Opposants interpellés pour « offense au chef de l’Etat » : Mamadou Diop Decroix critique une loi dépassée et menace
L’ancien journaliste a écrit des articles dénonçant la mauvaise gestion, selon lui, du pétrole et du gaz au Sénégal, dont l’exploitation à grande échelle doit débuter en 2021-2022. Alors que l’activiste Guy Marius Sagna a été arrêté pour un communiqué de presse du mouvement France Dégage. C’en est trop pour le leader du Frn, Mamadou Diop Decroix
Député à l’Assemblée nationale et membre du Front Patriotique pour la République, Mamadou Diop Decroix estime que l’État du Sénégal doit désormais jouer carte sur table par rapport à la question du pétrole. Face au Grand Jury de ce dimanche, le leader politique martèle que le combat ne s’estompera pas tant que cette transparence souhaitée n’est pas de mise.
»Nous avions envisagé dans le cadre du Fpr de déposer une plainte à Paris. La balle est dans le camp de l’État. Ce sont des ressources nationales. Si les choses marchaient normalement, nous ne serions pas arrivés là. Il faut sortir de l’auberge. »
Seulement, Decroix avoue clairement que les méthodes empruntées par l’opposition sont loin d’être efficaces et qu’il urge désormais de changer de fusil d’épaule. » La question est de savoir comment faire pour que les Sénégalais viennent s’adjoindre à la lutte. Nous devons changer de stratégie. Ce que l’opposition doit faire c’est organiser le peuple. Il faut s’organiser par département. Il faut des coordinations départementales, communales, de quartier. Les Sénégalais sont indignés, révoltés, mais cela ne suffit pas. Et on veut surfer sur l’indignation des Sénégalais. Cela ne marchera pas… »
Interpellé sur les arrestations de Guy Marius Sagna et du journaliste Adama Gaye, Mamadou Diop Decroix s’étonnera sur le fait que des leaders d’opinion soient jetés en prison aussi facilement au Sénégal. » Envoyer quelqu’un en prison pour alerte au terrorisme, cela ne fait pas sérieux…. Moi j’ai fait 8 mois de prison en 1975 avec l’article 80. 44 ans après cet article est encore là. La question de fond c’est que nous avons un système qui, depuis 1960, refuse de bouger. On a l’habitude de dire » les hommes passent, les institutions demeurent ». C’est une mauvaise formulation. Au Sénégal, on doit dire : » Les hommes passent, le système reste. »
Transition toute trouvée pour parler du dialogue national. Decroix d’affirmer que les choses ont bien évolué et ont été pour beaucoup dans le réflexe de l’autorité à autoriser les manifestations de l’opposition. Seulement, avertit-il, » Si Macky continue (les arrestations tous azimuts), nous aussi on continue. S’il veut la confrontation, nous le retrouverons sur le terrain de la confrontation. Mais s’il veut toujours ce dialogue, nous sommes prêts pour ce dialogue. Ils ont intérêt à dialoguer. »

- _DONNÉES FOURNIES_:
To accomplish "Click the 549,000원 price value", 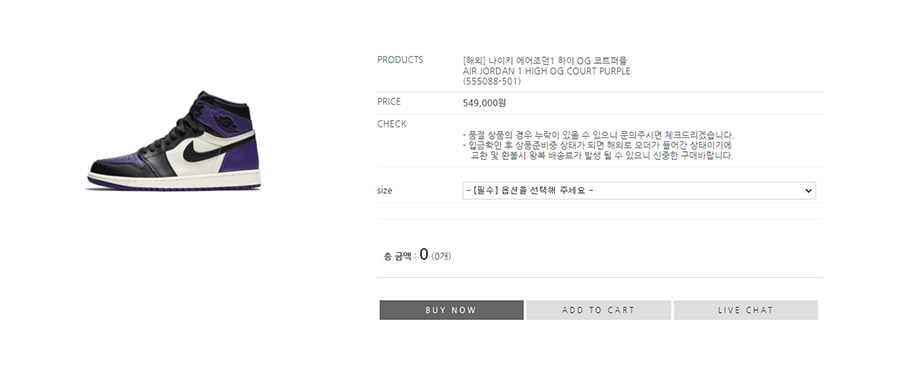I will pos(484,103).
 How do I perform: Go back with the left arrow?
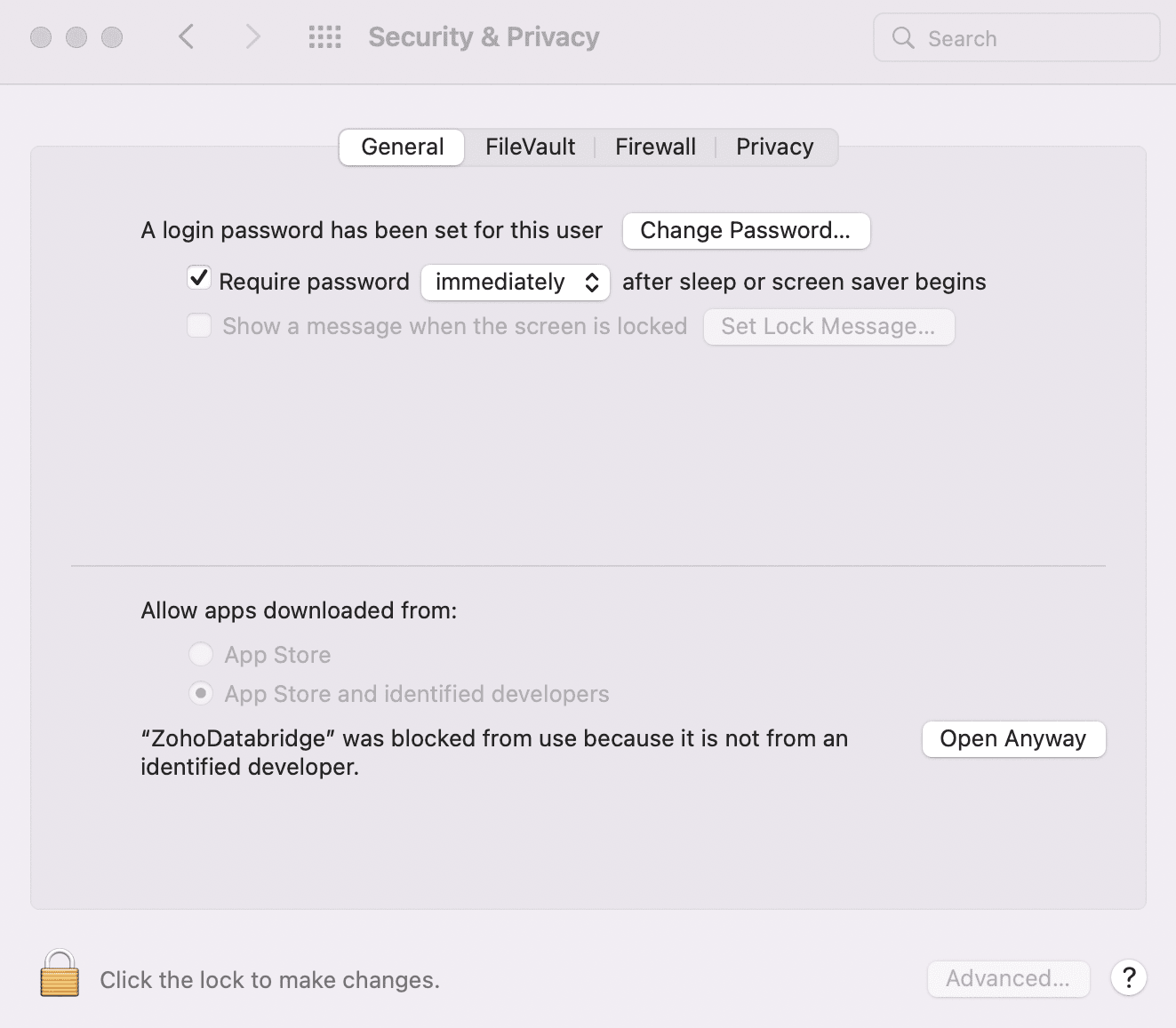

- _CONSIGNE_: Recopiez à l'identique le passage de l'extrait choisi qui commence par « Opposants interpellés pour » et se poursuit jusqu'à « pas de mise. ».

- _RÉSULTAT_:
Opposants interpellés pour « offense au chef de l’Etat » : Mamadou Diop Decroix critique une loi dépassée et menace
L’ancien journaliste a écrit des articles dénonçant la mauvaise gestion, selon lui, du pétrole et du gaz au Sénégal, dont l’exploitation à grande échelle doit débuter en 2021-2022. Alors que l’activiste Guy Marius Sagna a été arrêté pour un communiqué de presse du mouvement France Dégage. C’en est trop pour le leader du Frn, Mamadou Diop Decroix
Député à l’Assemblée nationale et membre du Front Patriotique pour la République, Mamadou Diop Decroix estime que l’État du Sénégal doit désormais jouer carte sur table par rapport à la question du pétrole. Face au Grand Jury de ce dimanche, le leader politique martèle que le combat ne s’estompera pas tant que cette transparence souhaitée n’est pas de mise.